Short exercise
Copy the material below verbatim, from the line containing "Task: Expand the MAN menu arrow" through the line containing "click(x=561, y=539)", with both of those lines included.

[Dataset entries]
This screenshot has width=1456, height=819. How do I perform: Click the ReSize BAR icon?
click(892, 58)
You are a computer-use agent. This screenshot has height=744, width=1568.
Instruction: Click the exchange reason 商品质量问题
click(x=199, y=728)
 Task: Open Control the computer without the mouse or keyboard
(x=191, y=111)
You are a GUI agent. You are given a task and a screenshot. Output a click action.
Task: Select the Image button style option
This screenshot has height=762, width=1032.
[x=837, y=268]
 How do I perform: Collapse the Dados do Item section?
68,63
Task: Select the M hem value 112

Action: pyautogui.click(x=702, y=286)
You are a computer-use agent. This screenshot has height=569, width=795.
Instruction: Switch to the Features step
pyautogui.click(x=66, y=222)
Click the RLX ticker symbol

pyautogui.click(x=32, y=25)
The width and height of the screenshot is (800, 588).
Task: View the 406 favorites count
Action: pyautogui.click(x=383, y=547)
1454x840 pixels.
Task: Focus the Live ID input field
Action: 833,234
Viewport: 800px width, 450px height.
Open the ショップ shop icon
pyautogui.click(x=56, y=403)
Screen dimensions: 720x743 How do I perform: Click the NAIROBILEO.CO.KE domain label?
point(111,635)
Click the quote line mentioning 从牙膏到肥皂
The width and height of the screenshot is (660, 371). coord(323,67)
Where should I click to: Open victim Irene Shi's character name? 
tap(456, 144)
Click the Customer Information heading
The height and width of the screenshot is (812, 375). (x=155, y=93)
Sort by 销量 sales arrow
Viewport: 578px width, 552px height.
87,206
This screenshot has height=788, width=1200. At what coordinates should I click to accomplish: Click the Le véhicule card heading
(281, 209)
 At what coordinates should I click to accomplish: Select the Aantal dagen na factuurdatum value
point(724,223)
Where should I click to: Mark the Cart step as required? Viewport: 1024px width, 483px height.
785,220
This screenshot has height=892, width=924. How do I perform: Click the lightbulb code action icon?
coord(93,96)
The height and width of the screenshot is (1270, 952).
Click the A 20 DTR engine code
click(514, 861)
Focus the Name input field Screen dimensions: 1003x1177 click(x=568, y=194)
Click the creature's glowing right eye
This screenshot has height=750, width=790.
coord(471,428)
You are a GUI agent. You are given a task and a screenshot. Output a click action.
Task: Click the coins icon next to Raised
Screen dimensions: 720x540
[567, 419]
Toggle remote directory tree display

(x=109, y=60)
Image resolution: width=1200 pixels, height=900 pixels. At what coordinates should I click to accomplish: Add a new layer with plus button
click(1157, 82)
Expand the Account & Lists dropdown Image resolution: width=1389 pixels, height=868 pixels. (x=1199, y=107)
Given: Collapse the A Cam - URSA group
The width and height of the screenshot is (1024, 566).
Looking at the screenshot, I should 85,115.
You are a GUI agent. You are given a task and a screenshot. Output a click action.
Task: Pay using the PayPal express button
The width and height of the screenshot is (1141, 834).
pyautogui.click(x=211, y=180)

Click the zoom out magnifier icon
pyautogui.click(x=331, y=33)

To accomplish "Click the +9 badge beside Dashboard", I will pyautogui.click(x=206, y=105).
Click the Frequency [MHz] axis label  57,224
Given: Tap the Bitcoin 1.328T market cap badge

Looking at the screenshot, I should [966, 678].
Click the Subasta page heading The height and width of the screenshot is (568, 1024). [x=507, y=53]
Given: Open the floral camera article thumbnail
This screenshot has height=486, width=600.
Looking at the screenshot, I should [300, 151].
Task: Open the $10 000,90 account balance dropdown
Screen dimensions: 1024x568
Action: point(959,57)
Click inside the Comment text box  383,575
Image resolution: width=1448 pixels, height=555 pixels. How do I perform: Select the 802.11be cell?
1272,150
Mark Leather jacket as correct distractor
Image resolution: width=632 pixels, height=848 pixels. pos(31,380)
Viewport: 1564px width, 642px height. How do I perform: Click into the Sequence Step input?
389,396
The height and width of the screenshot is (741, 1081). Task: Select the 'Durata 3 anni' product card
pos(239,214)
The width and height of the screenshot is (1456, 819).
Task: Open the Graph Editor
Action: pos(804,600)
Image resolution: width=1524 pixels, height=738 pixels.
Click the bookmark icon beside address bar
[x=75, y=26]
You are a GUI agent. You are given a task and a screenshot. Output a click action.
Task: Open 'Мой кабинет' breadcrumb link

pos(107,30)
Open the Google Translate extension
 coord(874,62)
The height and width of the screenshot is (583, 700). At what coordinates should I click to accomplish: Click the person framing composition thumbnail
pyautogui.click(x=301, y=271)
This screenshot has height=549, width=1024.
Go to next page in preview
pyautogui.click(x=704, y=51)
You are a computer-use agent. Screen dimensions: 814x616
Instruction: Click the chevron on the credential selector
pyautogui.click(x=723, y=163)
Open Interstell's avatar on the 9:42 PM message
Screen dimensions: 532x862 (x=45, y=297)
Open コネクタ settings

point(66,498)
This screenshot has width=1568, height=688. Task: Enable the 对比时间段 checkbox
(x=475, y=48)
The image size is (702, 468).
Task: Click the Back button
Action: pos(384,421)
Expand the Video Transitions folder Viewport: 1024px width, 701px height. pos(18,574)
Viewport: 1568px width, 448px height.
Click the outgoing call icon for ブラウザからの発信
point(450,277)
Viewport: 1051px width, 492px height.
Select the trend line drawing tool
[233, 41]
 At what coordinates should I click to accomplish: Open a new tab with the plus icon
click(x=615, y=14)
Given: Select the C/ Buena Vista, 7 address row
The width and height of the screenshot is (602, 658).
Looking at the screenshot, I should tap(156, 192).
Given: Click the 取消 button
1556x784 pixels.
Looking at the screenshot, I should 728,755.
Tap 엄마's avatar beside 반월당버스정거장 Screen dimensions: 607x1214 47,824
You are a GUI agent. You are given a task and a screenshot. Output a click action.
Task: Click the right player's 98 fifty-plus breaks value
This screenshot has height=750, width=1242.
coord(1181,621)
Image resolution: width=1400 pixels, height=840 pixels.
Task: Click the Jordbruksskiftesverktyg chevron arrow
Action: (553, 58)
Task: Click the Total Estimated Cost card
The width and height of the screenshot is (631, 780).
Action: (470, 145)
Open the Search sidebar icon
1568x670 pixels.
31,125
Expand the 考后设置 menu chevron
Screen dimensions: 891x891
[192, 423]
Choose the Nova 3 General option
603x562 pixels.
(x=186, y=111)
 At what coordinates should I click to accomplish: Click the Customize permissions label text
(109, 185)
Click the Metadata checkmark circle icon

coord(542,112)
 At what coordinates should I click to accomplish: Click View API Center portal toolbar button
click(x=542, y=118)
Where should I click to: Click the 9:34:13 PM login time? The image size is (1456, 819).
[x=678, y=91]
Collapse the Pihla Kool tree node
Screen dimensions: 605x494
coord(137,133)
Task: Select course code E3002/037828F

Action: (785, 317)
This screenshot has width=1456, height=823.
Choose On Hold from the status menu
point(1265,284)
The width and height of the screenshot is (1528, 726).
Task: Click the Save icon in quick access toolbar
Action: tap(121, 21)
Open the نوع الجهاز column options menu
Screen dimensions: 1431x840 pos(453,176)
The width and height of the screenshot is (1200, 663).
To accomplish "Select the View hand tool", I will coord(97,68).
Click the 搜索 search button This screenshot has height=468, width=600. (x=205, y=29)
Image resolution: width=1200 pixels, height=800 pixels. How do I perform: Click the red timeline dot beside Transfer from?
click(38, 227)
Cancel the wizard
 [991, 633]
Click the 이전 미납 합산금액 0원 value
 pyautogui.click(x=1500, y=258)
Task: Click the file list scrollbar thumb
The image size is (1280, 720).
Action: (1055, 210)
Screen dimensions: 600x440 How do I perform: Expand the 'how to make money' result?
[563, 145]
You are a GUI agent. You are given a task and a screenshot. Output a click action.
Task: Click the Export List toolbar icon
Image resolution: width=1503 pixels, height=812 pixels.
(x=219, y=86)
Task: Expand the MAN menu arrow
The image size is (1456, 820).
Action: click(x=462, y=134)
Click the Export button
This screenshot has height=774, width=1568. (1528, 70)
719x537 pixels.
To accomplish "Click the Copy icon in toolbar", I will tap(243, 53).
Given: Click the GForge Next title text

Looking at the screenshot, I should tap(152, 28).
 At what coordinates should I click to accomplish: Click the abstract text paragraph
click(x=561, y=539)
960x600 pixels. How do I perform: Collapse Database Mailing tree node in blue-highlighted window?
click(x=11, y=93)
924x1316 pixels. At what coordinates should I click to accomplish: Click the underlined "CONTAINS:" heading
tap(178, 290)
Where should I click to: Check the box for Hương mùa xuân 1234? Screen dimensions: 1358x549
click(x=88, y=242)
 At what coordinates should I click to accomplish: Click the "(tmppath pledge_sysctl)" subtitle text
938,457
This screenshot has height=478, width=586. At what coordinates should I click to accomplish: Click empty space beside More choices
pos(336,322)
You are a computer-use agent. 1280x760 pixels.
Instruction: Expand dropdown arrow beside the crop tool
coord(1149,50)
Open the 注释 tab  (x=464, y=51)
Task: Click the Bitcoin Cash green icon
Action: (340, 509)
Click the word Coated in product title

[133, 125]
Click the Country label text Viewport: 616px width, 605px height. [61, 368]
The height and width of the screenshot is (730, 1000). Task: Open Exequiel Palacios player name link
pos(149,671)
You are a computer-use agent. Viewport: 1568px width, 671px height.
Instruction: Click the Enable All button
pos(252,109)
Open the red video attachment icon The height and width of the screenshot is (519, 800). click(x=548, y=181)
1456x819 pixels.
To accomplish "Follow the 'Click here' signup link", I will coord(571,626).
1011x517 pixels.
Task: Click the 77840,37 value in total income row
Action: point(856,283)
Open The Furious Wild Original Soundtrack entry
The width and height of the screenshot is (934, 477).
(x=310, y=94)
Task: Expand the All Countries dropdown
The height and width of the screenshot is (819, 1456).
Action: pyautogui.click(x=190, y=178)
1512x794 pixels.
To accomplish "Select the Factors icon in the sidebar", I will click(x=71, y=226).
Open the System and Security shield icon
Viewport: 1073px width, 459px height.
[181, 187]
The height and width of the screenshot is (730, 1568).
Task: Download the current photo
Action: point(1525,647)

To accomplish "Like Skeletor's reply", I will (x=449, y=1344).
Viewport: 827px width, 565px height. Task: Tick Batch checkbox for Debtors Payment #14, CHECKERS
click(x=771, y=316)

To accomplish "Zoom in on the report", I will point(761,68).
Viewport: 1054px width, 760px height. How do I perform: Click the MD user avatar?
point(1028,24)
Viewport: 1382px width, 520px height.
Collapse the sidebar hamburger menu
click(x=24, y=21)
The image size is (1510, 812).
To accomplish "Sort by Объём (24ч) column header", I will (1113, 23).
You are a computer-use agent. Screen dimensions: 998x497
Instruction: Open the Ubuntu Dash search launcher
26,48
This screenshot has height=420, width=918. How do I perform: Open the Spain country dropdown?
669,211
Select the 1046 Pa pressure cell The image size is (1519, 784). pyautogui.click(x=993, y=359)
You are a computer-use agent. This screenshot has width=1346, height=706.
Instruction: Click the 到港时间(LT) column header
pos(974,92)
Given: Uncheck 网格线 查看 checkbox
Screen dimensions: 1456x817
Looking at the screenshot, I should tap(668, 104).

Problem solution
Task: Expand the MAN menu arrow
The image size is (1456, 820).
Action: click(x=462, y=134)
Click the Export button
This screenshot has height=774, width=1568. (1528, 70)
719x537 pixels.
To accomplish "Click the Copy icon in toolbar", I will tap(243, 53).
Given: Click the GForge Next title text

Looking at the screenshot, I should tap(152, 28).
 At what coordinates should I click to accomplish: Click the abstract text paragraph
click(x=561, y=539)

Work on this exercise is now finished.